### Supplied data
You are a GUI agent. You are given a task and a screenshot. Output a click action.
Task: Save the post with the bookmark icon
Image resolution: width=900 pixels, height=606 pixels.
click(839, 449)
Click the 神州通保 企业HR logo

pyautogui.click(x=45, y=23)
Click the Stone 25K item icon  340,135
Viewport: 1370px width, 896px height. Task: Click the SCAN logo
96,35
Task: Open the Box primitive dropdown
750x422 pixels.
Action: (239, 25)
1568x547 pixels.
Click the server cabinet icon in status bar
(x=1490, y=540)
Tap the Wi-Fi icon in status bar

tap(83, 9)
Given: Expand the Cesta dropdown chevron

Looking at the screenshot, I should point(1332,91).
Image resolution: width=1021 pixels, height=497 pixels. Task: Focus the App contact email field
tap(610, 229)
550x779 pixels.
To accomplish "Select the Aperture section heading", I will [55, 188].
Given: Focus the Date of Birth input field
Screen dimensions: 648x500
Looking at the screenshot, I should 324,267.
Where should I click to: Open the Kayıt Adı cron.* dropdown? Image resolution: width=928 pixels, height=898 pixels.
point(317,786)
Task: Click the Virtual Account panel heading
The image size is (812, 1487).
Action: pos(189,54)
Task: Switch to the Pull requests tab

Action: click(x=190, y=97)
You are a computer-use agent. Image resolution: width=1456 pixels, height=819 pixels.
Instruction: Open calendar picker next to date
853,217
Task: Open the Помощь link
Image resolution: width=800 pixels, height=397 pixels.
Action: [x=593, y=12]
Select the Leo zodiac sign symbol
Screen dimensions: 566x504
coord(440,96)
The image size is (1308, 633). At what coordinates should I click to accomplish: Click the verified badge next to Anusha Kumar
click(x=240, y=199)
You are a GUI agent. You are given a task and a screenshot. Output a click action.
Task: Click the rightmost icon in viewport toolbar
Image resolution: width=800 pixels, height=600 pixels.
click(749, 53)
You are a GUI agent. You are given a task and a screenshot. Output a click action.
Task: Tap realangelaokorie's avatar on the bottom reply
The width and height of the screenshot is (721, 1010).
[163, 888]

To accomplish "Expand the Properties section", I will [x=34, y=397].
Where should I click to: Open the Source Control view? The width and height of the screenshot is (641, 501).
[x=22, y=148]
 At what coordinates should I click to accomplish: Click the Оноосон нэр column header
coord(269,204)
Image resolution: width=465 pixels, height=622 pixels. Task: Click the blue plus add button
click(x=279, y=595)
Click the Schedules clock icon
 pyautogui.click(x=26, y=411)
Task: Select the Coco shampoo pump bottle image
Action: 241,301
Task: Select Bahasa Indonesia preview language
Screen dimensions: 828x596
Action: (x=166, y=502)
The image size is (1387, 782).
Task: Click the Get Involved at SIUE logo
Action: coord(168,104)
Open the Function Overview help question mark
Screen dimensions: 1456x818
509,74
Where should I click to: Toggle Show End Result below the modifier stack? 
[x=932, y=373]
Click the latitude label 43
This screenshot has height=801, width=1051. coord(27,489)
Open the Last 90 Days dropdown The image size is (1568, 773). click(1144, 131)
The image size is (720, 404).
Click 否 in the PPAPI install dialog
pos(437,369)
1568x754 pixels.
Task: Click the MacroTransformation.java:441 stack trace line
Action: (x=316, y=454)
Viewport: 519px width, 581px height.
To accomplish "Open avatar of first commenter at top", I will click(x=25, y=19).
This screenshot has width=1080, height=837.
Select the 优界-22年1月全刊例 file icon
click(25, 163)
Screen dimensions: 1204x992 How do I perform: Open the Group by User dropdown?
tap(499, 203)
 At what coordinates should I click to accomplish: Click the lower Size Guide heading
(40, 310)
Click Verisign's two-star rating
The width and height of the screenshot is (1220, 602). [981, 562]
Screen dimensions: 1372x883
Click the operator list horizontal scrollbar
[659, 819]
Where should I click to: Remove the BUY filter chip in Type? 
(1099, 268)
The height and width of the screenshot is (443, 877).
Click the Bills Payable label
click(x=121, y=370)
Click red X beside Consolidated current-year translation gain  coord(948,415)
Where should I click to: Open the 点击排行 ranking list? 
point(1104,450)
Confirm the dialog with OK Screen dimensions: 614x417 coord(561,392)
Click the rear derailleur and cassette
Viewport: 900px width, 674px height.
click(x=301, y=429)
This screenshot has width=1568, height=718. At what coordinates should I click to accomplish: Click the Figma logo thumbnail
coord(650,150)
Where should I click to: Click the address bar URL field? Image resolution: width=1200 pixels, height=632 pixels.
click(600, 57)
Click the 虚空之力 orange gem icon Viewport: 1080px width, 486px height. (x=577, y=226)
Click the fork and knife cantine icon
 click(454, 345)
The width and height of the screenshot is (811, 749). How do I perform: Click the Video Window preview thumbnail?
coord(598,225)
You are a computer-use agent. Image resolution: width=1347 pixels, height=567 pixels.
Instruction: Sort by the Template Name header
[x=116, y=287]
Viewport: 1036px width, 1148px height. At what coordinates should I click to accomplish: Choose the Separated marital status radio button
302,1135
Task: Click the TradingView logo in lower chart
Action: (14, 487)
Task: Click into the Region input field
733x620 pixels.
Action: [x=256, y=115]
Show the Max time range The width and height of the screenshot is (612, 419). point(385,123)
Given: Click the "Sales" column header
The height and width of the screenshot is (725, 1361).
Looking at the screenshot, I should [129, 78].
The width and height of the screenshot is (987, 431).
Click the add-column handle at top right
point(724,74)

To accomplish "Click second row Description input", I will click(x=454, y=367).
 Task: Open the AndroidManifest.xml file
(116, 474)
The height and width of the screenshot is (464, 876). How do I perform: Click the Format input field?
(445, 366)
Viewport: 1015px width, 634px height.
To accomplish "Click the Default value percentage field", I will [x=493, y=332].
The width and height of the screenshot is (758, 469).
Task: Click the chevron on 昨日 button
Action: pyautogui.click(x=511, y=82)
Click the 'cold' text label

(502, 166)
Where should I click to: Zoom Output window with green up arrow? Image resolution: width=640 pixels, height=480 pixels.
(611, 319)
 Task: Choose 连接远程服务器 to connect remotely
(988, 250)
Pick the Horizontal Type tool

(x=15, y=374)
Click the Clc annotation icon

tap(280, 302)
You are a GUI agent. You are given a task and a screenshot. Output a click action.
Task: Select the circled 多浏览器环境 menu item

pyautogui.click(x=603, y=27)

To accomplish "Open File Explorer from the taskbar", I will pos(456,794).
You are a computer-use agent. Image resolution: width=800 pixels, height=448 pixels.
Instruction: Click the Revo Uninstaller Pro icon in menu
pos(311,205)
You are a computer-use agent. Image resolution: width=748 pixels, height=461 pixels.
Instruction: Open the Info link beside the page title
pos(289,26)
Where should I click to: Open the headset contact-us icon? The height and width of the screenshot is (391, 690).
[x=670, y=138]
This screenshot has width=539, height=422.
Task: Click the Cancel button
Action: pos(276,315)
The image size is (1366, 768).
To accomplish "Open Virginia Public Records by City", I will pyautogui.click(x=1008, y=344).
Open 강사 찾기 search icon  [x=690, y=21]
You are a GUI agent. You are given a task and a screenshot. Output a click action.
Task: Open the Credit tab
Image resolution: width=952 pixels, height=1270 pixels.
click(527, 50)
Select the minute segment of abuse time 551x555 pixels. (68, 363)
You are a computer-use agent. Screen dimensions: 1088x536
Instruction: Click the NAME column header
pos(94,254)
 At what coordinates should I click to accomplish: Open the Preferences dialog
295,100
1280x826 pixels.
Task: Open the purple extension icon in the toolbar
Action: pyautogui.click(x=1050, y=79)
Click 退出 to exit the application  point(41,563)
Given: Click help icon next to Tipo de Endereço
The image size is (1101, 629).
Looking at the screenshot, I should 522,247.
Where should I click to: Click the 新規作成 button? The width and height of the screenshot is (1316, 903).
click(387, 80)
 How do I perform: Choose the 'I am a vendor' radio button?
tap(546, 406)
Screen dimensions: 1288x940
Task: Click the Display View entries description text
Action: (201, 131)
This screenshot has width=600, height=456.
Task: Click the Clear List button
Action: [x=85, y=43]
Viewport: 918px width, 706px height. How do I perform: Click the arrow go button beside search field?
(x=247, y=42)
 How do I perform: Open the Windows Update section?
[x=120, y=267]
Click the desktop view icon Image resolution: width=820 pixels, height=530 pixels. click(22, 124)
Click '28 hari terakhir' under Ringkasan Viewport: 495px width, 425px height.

### Instructions for the task
Quote the records above from their first line through the line containing "Task: Click the Virtual Account panel heading", both ends included.

### Output of the exercise
You are a GUI agent. You are given a task and a screenshot. Output a click action.
Task: Save the post with the bookmark icon
Image resolution: width=900 pixels, height=606 pixels.
click(839, 449)
Click the 神州通保 企业HR logo

pyautogui.click(x=45, y=23)
Click the Stone 25K item icon  340,135
Viewport: 1370px width, 896px height. Task: Click the SCAN logo
96,35
Task: Open the Box primitive dropdown
750x422 pixels.
Action: (239, 25)
1568x547 pixels.
Click the server cabinet icon in status bar
(x=1490, y=540)
Tap the Wi-Fi icon in status bar

tap(83, 9)
Given: Expand the Cesta dropdown chevron

Looking at the screenshot, I should point(1332,91).
Image resolution: width=1021 pixels, height=497 pixels. Task: Focus the App contact email field
tap(610, 229)
550x779 pixels.
To accomplish "Select the Aperture section heading", I will [55, 188].
Given: Focus the Date of Birth input field
Screen dimensions: 648x500
Looking at the screenshot, I should 324,267.
Where should I click to: Open the Kayıt Adı cron.* dropdown? Image resolution: width=928 pixels, height=898 pixels.
point(317,786)
Task: Click the Virtual Account panel heading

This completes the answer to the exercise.